Goal:
Find every line in the material below that contains the string "height" with the same capitalization, and copy each of those lines.

Provided records:

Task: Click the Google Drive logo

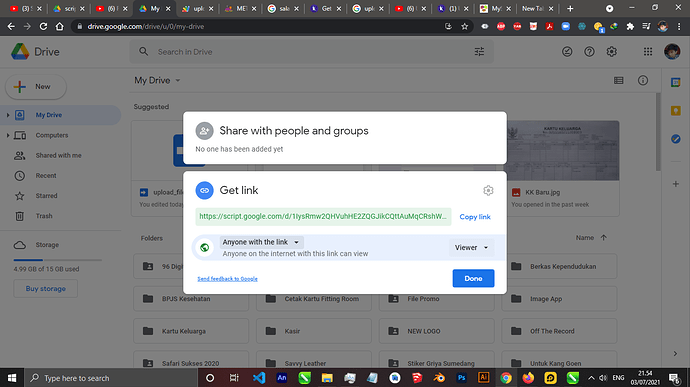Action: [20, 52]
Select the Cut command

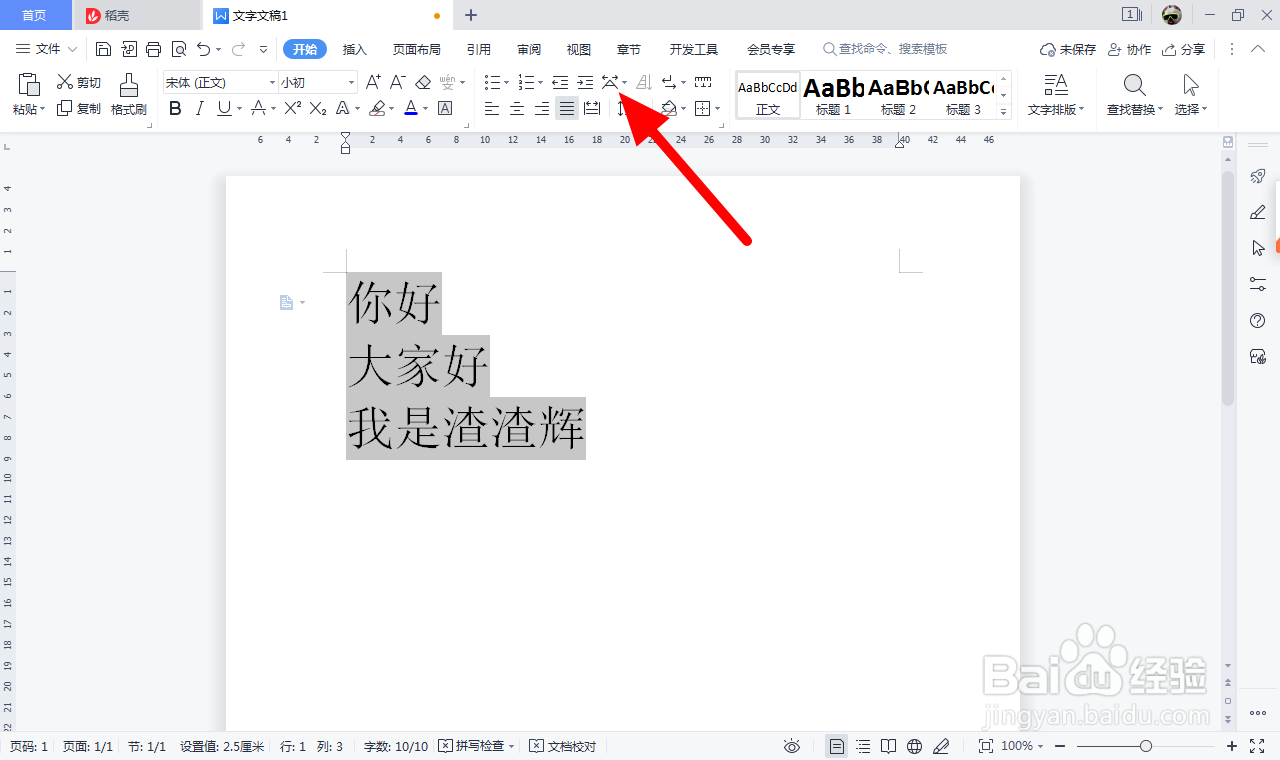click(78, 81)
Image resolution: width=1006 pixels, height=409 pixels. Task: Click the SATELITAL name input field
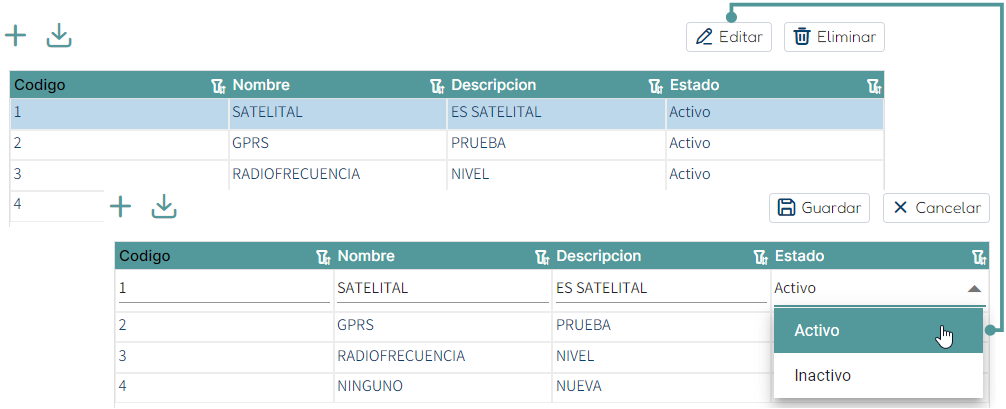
...
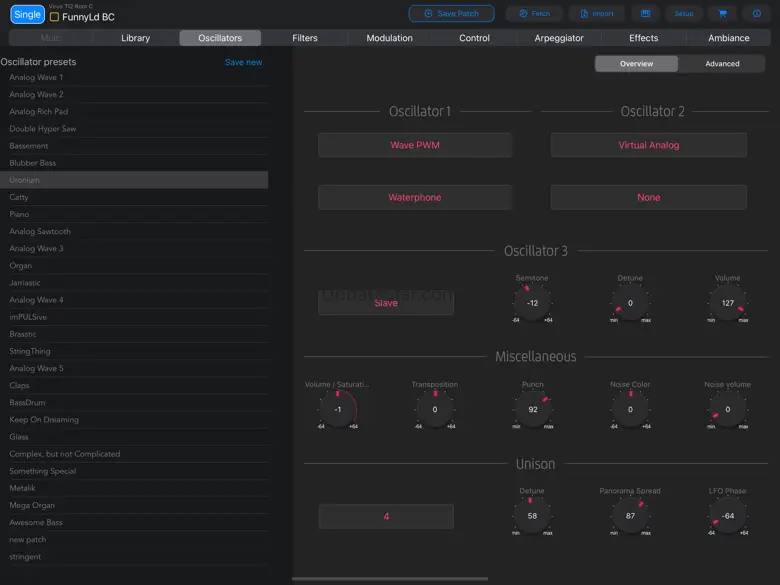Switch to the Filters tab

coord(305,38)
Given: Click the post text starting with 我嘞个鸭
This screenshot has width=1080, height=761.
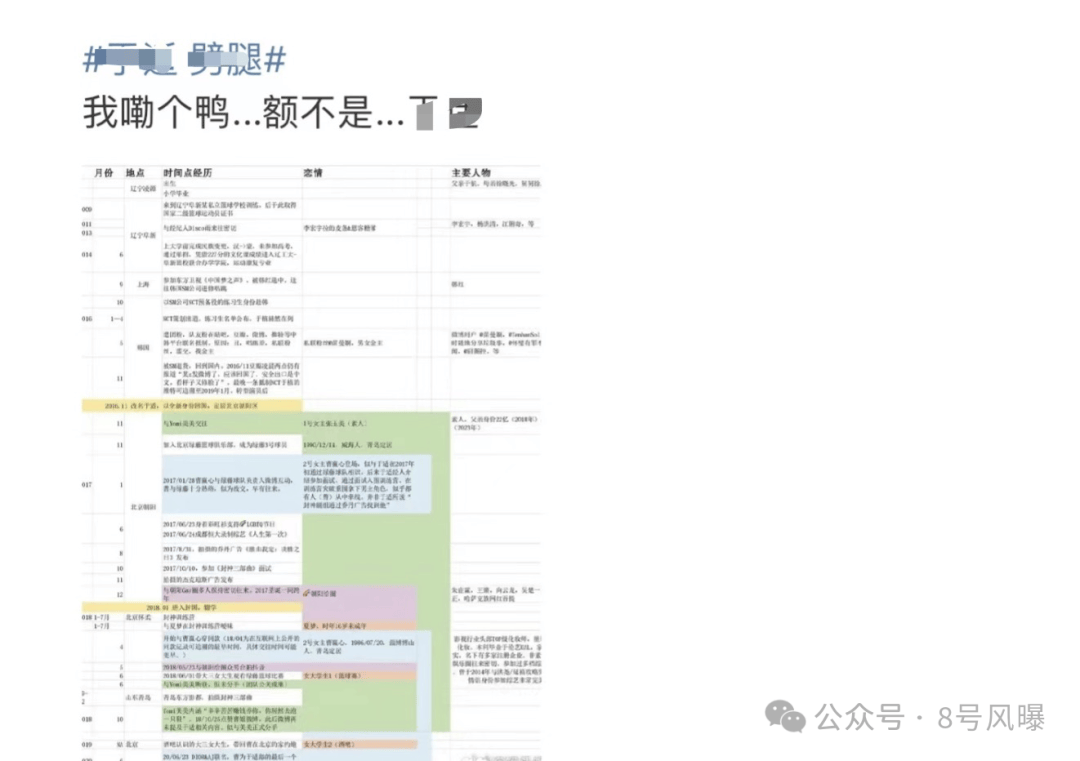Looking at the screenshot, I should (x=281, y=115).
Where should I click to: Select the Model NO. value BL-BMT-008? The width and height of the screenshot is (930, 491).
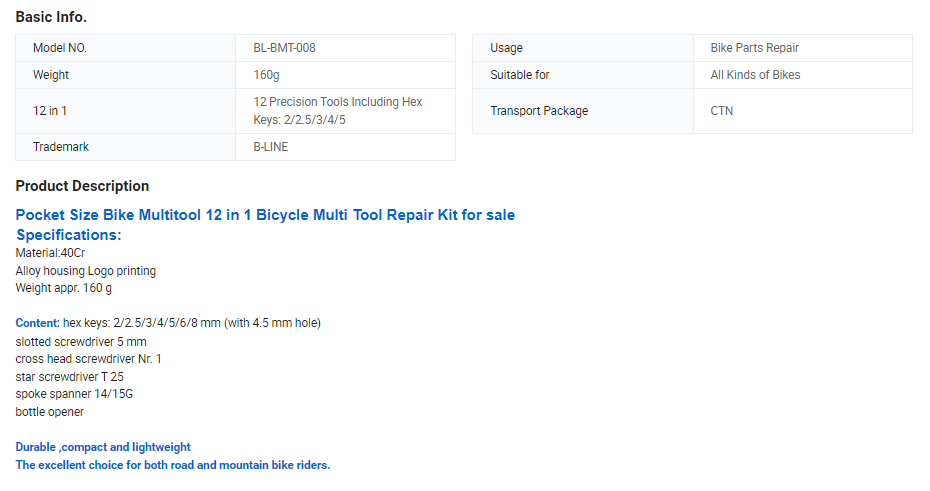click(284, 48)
==
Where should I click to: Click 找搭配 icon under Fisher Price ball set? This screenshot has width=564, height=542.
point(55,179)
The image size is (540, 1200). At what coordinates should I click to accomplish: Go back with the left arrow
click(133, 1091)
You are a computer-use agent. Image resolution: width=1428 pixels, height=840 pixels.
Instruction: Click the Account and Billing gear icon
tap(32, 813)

Output below:
Image resolution: width=1006 pixels, height=409 pixels. Task: Click the SATELITAL name input field
This screenshot has width=1080, height=761.
Where should I click to: Select the Model NO. value BL-BMT-008? The width and height of the screenshot is (930, 491).
Where should I click to: Click 找搭配 icon under Fisher Price ball set? This screenshot has width=564, height=542.
You are a computer-use agent. Image resolution: width=1428 pixels, height=840 pixels.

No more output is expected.